Eurípides, ¿misógino o feminista?




Leyendo Medea empecé convencida que el dibujo que hacía Eurípides de este personaje femenino era terrible, por la crueldad con la que lo dibujaba. Esto me llevó a plantearme que se trataba de un autor claramente misógino. 

Sin embargo, en una reflexión posterior, más profunda quizás, me di cuenta de que la cuestión de la misoginia de Eurípides debía ser replanteado, pues lo había enfocado equivocadamente. Es cierto, y absurdo sería negarlo, que hay en la obra de Eurípides un sinfín de frases que van directamente dirigidas contra la mujer. Pero esas acusaciones directas —que van siempre puestas en boca de personajes femeninos—, no son más que una cobertura para velar las intenciones esenciales del trágico, que van encaminadas a mostrar a los ojos de los atenienses que esos seres, que tan escasa consideración merecen en su propia época, pueden llegar a superar en valor, heroísmo y fidelidad a los privilegiados hombres.

En este sentido, Eurípides se sumerge en las traiciones de las que ha sido objeto Medea y en su situación psicológica. Y, sobre todo, insiste hasta la saciedad en los defectos, las infidelidades, el egoísmo y el cinismo de Jasón. 

Medea es una mujer bárbara, por tanto, doblemente despreciada, por su condición de mujer y extranjera.
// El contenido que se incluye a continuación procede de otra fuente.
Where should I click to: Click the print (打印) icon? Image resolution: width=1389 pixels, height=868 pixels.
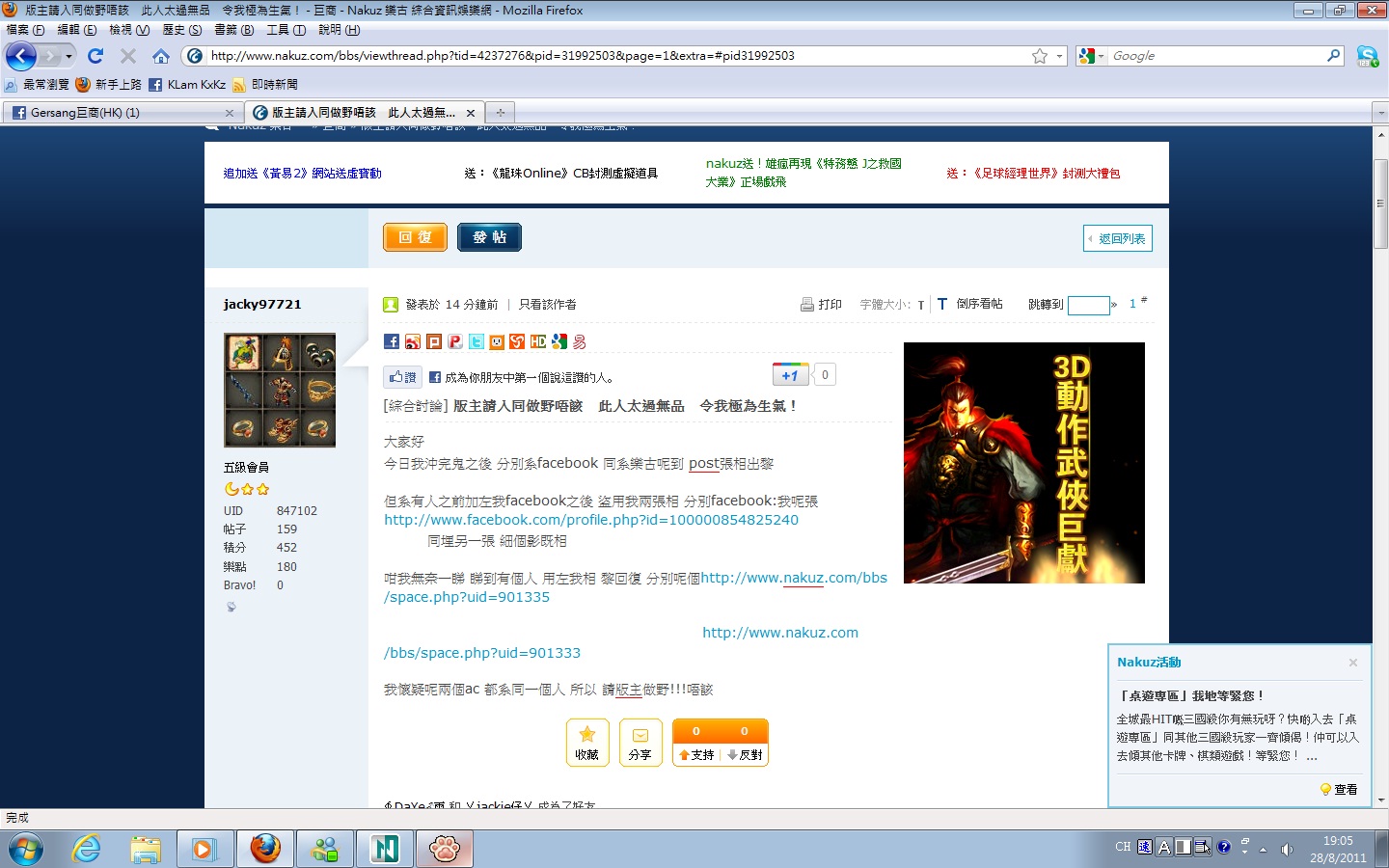click(807, 305)
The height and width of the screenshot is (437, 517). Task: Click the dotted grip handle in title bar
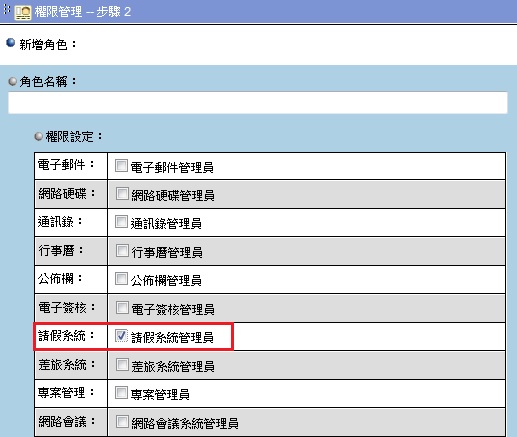[7, 9]
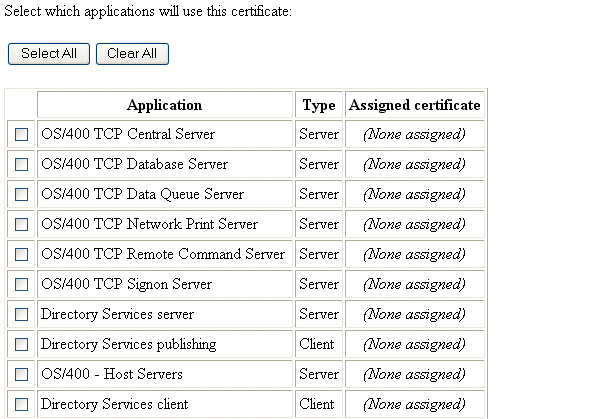
Task: Click the Application column header
Action: click(x=165, y=105)
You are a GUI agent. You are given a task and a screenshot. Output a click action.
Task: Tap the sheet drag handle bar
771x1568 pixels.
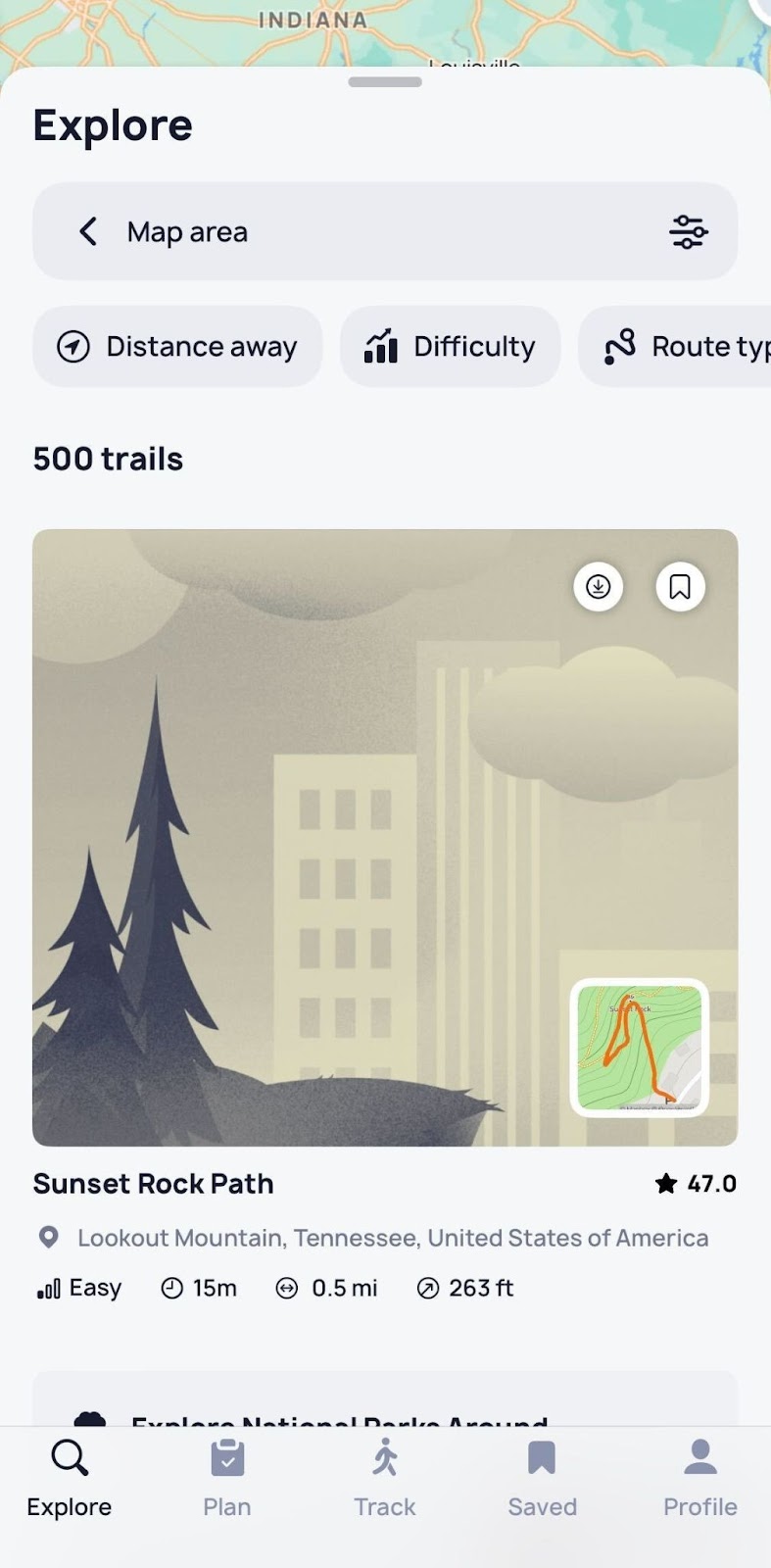click(x=385, y=82)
Pero ha hecho posible que su esposo sea considerado un héroe: sin ella no hubiera podido culminar con éxito la expedición en la que logró el preciado vellocino de oro.  Pero Medea se halla a merced de las decisiones de Creonte.  

Se entera de que Jasón la abandona para casarse con la hija del rey. Medea siente un odio mortal contra Creonte, contra Glauce, contra Jasón e incluso contra sus propios hijos. Piensa matar a Jasón y a sus hijos, suicidarse, o matar sólo a Jasón.

Lo cierto es que ha recibido un golpe terrible del hombre al que ama, y por el cual lo ha dejado todo. Medea ha llegado al final de su resistencia como ser humano. Su reacción es violenta y salvaje, y lo reconoce:  “Sé el crimen que voy a cometer; pero mi cólera es más poderosa que mi voluntad”.

Lo más interesante es que Eurípides no justifica en ningún momento a Jasón sino que insiste varias veces en lo terrible de su comportamiento, con lo que, a pesar del horroroso comportamiento de Medea es inevitable que, como espectadores, mostremos compasión hacia ella.

Esto me lleva a pensar que la idea de Eurípides se aleja de la misoginia y, aunque sería osado e injusto, calificarlo de feminista, sí hace un análisis interesante de la psicología femenina y nos presenta a una mujer que, dentro del horror y empujada por las circunstancias, toma sus propias, aunque dramáticas, decisiones. 


Comentarios

  1. Interesante reflexión, gracias por compartir los diferentes puntos de vista.